> **Reading text**:
□ □ □
European shares fell, dragged lower by banks on concerns about the outcome of the euro zone debt crisis, while safe-haven German government bonds rose.

Oil prices also slipped on Friday in line with other markets, though they are expected to remain firmly underpinned by ongoing tensions with Iran, the world's fourth-largest crude oil producer.

INDIAN DEMAND FIRMS

Physical gold demand from the world's biggest bullion consumer, India, improved on Friday as prices eased back from two-month highs. “Demand is better than the last two days as prices have cooled off a bit,” said one bullion dealer in Mumbai.

Also positive for prices, the biggest operator of US futures exchanges, the CME Group, on Thursday lowered trading margins for a range of commodities contracts, including gold, silver and platinum.

“In August and September of last year, CME almost doubled the margin within just a few weeks, thereby contributing to the sharp fall in the price of gold,” Commerzbank said in a note.

Indonesia is to ban exports of some raw materials, including gold and silver as well as base metals like copper and tin, from 2014, the Mineral Resources Ministry said on its website.
□ □ □
> **Records to process**:
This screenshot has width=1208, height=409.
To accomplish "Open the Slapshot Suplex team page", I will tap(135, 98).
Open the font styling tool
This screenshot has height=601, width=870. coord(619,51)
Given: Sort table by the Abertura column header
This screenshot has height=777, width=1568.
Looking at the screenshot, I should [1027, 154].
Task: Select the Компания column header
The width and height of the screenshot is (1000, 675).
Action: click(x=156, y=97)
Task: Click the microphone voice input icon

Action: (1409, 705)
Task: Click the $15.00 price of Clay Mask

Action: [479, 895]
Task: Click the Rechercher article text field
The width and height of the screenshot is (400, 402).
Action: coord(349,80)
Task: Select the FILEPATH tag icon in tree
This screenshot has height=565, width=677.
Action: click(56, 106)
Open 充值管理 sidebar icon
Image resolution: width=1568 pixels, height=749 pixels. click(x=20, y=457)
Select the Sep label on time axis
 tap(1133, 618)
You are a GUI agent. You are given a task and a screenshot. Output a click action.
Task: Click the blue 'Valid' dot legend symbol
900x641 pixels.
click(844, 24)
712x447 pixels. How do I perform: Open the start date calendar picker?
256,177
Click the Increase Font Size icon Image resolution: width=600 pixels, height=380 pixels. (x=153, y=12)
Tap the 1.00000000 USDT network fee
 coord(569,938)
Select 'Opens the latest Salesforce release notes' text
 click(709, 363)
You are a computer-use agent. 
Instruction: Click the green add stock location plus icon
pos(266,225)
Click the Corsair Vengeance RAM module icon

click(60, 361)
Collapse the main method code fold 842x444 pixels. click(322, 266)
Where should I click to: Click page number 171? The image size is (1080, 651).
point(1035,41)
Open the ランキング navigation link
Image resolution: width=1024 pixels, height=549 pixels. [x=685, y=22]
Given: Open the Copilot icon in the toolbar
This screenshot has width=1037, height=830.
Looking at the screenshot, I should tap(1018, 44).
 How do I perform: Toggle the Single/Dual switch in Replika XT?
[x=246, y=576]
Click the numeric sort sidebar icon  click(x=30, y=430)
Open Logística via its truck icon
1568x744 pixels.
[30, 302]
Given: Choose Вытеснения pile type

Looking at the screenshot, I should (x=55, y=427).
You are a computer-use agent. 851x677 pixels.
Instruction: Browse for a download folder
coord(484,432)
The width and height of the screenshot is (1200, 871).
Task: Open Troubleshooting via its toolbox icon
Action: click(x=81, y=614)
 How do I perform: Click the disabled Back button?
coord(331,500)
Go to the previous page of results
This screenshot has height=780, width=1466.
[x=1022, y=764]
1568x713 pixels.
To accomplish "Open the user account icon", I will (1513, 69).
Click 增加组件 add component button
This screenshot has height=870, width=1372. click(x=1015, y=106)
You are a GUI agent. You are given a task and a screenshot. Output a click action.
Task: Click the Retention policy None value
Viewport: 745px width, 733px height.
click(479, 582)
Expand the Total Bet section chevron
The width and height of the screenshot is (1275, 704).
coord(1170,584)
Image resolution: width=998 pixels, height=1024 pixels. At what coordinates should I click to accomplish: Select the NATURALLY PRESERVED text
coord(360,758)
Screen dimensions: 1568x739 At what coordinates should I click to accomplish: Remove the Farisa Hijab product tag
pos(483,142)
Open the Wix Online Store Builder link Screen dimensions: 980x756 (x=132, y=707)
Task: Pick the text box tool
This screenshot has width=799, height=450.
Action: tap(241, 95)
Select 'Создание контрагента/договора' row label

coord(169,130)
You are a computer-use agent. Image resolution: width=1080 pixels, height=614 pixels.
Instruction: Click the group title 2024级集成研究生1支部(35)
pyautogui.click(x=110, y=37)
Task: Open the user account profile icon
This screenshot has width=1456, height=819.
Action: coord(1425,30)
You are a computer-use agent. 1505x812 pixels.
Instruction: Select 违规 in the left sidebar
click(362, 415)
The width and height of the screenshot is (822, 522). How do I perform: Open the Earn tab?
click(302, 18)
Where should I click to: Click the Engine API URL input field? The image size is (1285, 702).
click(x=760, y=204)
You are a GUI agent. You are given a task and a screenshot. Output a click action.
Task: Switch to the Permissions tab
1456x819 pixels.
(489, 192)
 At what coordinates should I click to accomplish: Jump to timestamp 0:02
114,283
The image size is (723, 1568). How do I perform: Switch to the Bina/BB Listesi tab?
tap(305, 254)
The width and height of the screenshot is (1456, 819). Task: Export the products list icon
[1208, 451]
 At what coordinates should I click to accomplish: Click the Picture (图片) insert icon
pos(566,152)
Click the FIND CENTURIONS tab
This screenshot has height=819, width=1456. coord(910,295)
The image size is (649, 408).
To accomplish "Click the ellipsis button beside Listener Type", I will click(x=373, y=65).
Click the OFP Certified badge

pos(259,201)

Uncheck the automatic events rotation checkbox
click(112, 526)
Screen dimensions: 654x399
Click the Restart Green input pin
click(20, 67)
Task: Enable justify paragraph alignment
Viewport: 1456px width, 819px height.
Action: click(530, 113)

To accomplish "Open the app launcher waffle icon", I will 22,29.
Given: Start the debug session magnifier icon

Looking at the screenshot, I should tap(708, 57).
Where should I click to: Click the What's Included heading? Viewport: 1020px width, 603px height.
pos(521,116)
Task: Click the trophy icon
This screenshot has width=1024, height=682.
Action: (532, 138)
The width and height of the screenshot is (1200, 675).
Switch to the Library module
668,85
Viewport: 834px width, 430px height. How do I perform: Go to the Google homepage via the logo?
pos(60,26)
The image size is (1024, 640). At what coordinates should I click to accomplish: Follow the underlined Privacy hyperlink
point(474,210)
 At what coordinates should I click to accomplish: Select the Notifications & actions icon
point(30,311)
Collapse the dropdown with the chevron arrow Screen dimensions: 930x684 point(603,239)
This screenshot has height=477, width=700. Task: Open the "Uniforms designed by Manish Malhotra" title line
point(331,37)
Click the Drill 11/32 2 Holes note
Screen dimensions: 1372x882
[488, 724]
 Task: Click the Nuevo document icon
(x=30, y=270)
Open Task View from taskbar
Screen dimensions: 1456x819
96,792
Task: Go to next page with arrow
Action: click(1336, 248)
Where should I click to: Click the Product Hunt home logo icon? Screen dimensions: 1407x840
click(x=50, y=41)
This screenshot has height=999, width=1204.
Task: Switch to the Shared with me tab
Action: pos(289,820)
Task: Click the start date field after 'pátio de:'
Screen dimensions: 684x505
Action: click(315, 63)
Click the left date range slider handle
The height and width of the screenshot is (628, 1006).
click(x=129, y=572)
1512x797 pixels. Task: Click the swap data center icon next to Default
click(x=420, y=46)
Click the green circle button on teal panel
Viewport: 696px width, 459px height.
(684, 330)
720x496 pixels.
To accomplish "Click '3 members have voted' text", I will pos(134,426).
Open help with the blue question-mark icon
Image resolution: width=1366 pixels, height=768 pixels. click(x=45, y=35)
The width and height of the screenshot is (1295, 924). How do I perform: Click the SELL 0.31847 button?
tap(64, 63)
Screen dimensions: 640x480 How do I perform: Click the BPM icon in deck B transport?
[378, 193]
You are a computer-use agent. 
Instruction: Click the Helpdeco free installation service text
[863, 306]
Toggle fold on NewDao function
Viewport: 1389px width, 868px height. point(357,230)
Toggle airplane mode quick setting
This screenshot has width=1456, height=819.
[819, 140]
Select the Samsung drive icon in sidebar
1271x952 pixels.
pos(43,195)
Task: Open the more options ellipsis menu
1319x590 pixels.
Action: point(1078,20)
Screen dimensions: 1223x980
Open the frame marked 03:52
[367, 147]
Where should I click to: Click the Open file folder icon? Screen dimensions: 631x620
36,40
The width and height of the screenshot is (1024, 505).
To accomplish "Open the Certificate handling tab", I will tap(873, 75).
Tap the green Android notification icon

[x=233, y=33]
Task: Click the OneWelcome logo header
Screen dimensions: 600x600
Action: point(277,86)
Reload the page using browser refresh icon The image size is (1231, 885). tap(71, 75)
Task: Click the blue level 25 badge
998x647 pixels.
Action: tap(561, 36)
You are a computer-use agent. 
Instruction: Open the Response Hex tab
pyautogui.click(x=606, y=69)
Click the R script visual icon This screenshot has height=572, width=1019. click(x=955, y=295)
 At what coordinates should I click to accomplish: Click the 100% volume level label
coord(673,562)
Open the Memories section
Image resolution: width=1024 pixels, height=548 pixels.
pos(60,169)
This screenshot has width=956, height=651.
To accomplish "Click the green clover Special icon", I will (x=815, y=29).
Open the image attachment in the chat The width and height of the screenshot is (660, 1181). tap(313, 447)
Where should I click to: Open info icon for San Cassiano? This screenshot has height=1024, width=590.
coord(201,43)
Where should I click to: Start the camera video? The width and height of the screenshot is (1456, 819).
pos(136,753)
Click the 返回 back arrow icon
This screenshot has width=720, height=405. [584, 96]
□ □ □
> **Required task 1**:
Output the records verbatim, from the line containing "You are a computer-use agent. 1505x812" through the line containing "Looking at the screenshot, I should tap(708, 57).", and nothing else.
> **Required task 2**:
Pick up the report on European markets and gold prices where it ends and keep writing.

> **Task result 1**:
You are a computer-use agent. 1505x812 pixels.
Instruction: Select 违规 in the left sidebar
click(362, 415)
The width and height of the screenshot is (822, 522). How do I perform: Open the Earn tab?
click(302, 18)
Where should I click to: Click the Engine API URL input field? The image size is (1285, 702).
click(x=760, y=204)
You are a GUI agent. You are given a task and a screenshot. Output a click action.
Task: Switch to the Permissions tab
1456x819 pixels.
(489, 192)
 At what coordinates should I click to accomplish: Jump to timestamp 0:02
114,283
The image size is (723, 1568). How do I perform: Switch to the Bina/BB Listesi tab?
tap(305, 254)
The width and height of the screenshot is (1456, 819). Task: Export the products list icon
[1208, 451]
 At what coordinates should I click to accomplish: Click the Picture (图片) insert icon
pos(566,152)
Click the FIND CENTURIONS tab
This screenshot has height=819, width=1456. coord(910,295)
The image size is (649, 408).
To accomplish "Click the ellipsis button beside Listener Type", I will click(x=373, y=65).
Click the OFP Certified badge

pos(259,201)

Uncheck the automatic events rotation checkbox
click(112, 526)
Screen dimensions: 654x399
Click the Restart Green input pin
click(20, 67)
Task: Enable justify paragraph alignment
Viewport: 1456px width, 819px height.
Action: click(530, 113)

To accomplish "Open the app launcher waffle icon", I will 22,29.
Given: Start the debug session magnifier icon

Looking at the screenshot, I should tap(708, 57).

> **Task result 2**:
Indonesia was the world's seventh-largest gold producer last year with output of 115 tonnes, according to metals consultancy GFMS, and produced 6.9 million ounces of silver in 2010, making it Asia's fourth-largest miner of the metal.

Silver was down 0.8 percent at $33.60 an ounce. Spot platinum was down 0.6 percent at $1,642.49 an ounce, while spot palladium was down 1.3 percent at $697.30.

President Jacob Zuma squashed more than two years of talk on Friday about the nationalisation of South Africa's massive mining sector, saying state control or ownership of the mines in the world's biggest platinum producer could not work.

However, South Africa's mining sector - the fifth-biggest in the world by value - faces the prospect of higher taxes and royalties as the government tries to squeeze out better returns for the country's 50 million people.

“Had the ANC promoted a pro-nationalization agenda we believe the impact on PGM prices would have been very bullish as foreign investment and quite possibly professional expertise would have deserted the country, with a commensurate negative impact on production,” said HSBC in a note.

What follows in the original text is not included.